#### Arbeitsauftrag A
Nenne alle Großstädte, in denen der Artikel über autofreie Verkehrsprojekte ein solches Projekt oder einen Verkehrsversuch erwähnt, jeweils mit dem genannten Ort.
#### Arbeitsauftrag B
Schreibe den Artikel über autofreie Verkehrsprojekte nach seinem letzten Satz weiter.

Autofrei: Wie sich Verkehrsprojekte auf das Wohnen auswirken
Die Arbeiten am neuen Gesicht des Graefekiezes in Berlin-Kreuzberg haben schon begonnen: Baustellen-Absperrungen markieren Dutzende Parkplätze, die hier wegfallen sollen. Hunderte weitere werden in den kommenden Monaten folgen. Einige davon werden in Grün- oder Ladeflächen umgewandelt. Auf anderen sollen die Anwohner selbst entscheiden und gestalten, was dort entstehen soll. „Wie wird eine Straße mit weniger Parkplätzen zu einem lebenswerten Stadtraum?“, fragen die Projektverantwortlichen auf ihrer Internetseite. Mit dem Vorhaben im Graefekiez wollen sie eine Antwort darauf finden.
Wissenschaftlich begleitete Verkehrsprojekte wie diese, bei denen Autos zumindest vorübergehend weichen müssen, damit Radfahrer, spielende Kinder und Fußgänger mehr Platz haben, gibt es auch in anderen Großstädten. Im Münchner Stadtteil Untergiesing machten jüngst verkehrsberuhigende Maßnahmen in der Kolumbusstraße Schlagzeilen. In Köln kippte das Verwaltungsgericht vor einigen Tagen einen entsprechenden Verkehrsversuch auf der Deutzer Freiheit.
In der aufgeheizten Debatte gibt es aber Gegenargumente, bei denen Verkehrsforscher aufhorchen. Ein solches lautet: Dort, wo Parkplätze und Autos weichen müssen, würden Kieze und Quartiere teurer. Die Maßnahmen beförderten Verdrängung und Gentrifizierung. Träfe das zu, würden die Kieze ohne Autos zwar lebenswerter – aber nur für diejenigen, die sich die Gegend auch leisten können. Ist das so?
Führt die Verkehrswende zur Gentrifizierung?
„Der Zusammenhang ist grundsätzlich erstmal denkbar“, sagt Matthias Wanner, Verkehrsforscher beim Wuppertal Institut, einer gemeinnützigen Forschungseinrichtung. Doch wissenschaftliche Untersuchungen dazu gebe es bislang kaum. „Man muss an der Stelle differenzieren, was passiert: Wird Parkraum verknappt oder verteuert? Wird der Durchgangsverkehr erschwert? Unterschiedliche Maßnahmen haben unterschiedliche Effekte.“
Es gibt einige Fakten, die gegen die These sprechen, dass weniger Autos höhere Mieten und Verdrängung befördern. Einer davon: Je weniger Geld die Menschen haben, umso weniger Autos haben sie.
Im Jahr 2018 hatte mehr als die Hälfte der Menschen mit sehr niedrigem ökonomischen Status gar kein Auto, wie aus Daten des Umweltbundesamts hervorgeht. Bei Menschen mit sehr hohen Einkommen waren dagegen lediglich acht Prozent ganz ohne Pkw unterwegs. „Man könnte also auch argumentieren, dass ich ein Quartier gerade für einkommensstarke Gruppen unattraktiv mache, wenn ich es von vornherein in seiner Autonutzbarkeit einschränke“, sagt Wanner.

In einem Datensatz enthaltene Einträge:
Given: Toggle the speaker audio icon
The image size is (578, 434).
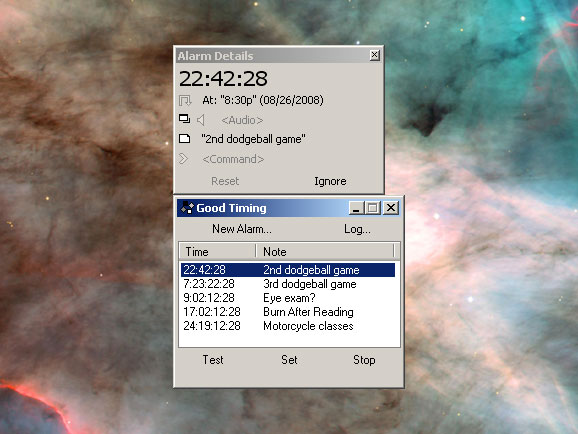Looking at the screenshot, I should tap(201, 120).
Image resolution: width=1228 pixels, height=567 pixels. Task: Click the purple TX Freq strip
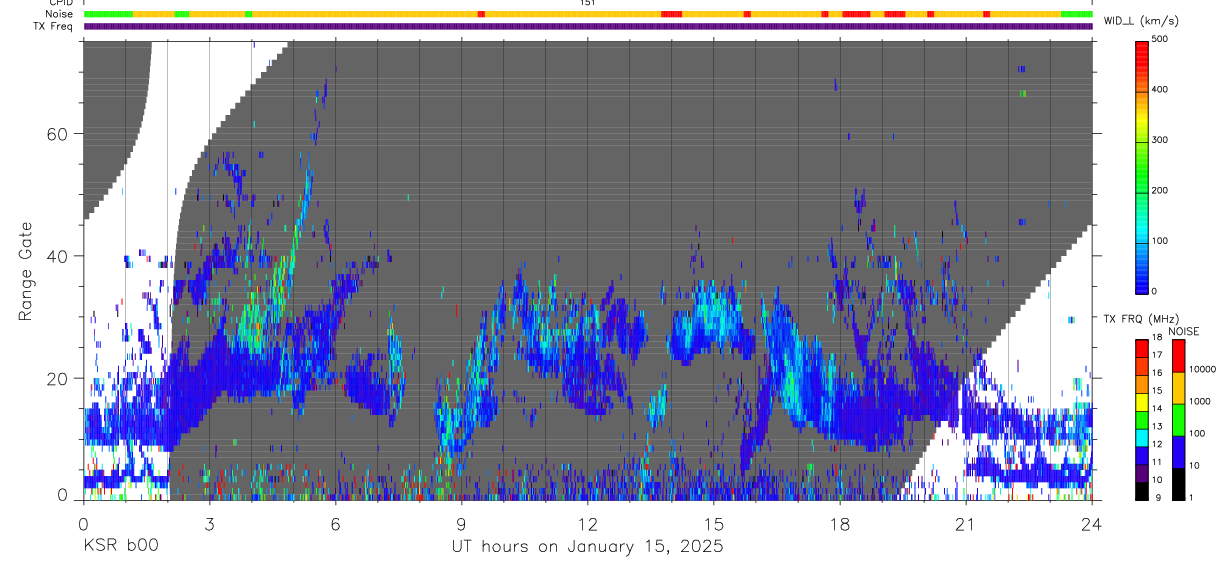[x=588, y=26]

#### Ergebnis A
- Berlin: Graefekiez in Kreuzberg
- München: Kolumbusstraße im Stadtteil Untergiesing
- Köln: Deutzer Freiheit

#### Ergebnis B
London: Verkehrsberuhigte Zonen gerecht verteilt
Doch so einfach ist es nicht. Umfragen vor dem Versuchsprojekt im Graefekiez hätten gezeigt, dass die Zustimmung zu den Einschränkungen für das Auto mit wachsendem Bildungs- und Einkommensniveau gestiegen ist, sagt Verkehrsforscher Andreas Knie vom Wissenschaftszentrum Berlin für Sozialforschung. „Je niedriger das Einkommen und das Bildungsniveau waren, desto kritischer sah man das Vorhaben und das korreliert auch nicht mit dem Autobesitz“, betont er.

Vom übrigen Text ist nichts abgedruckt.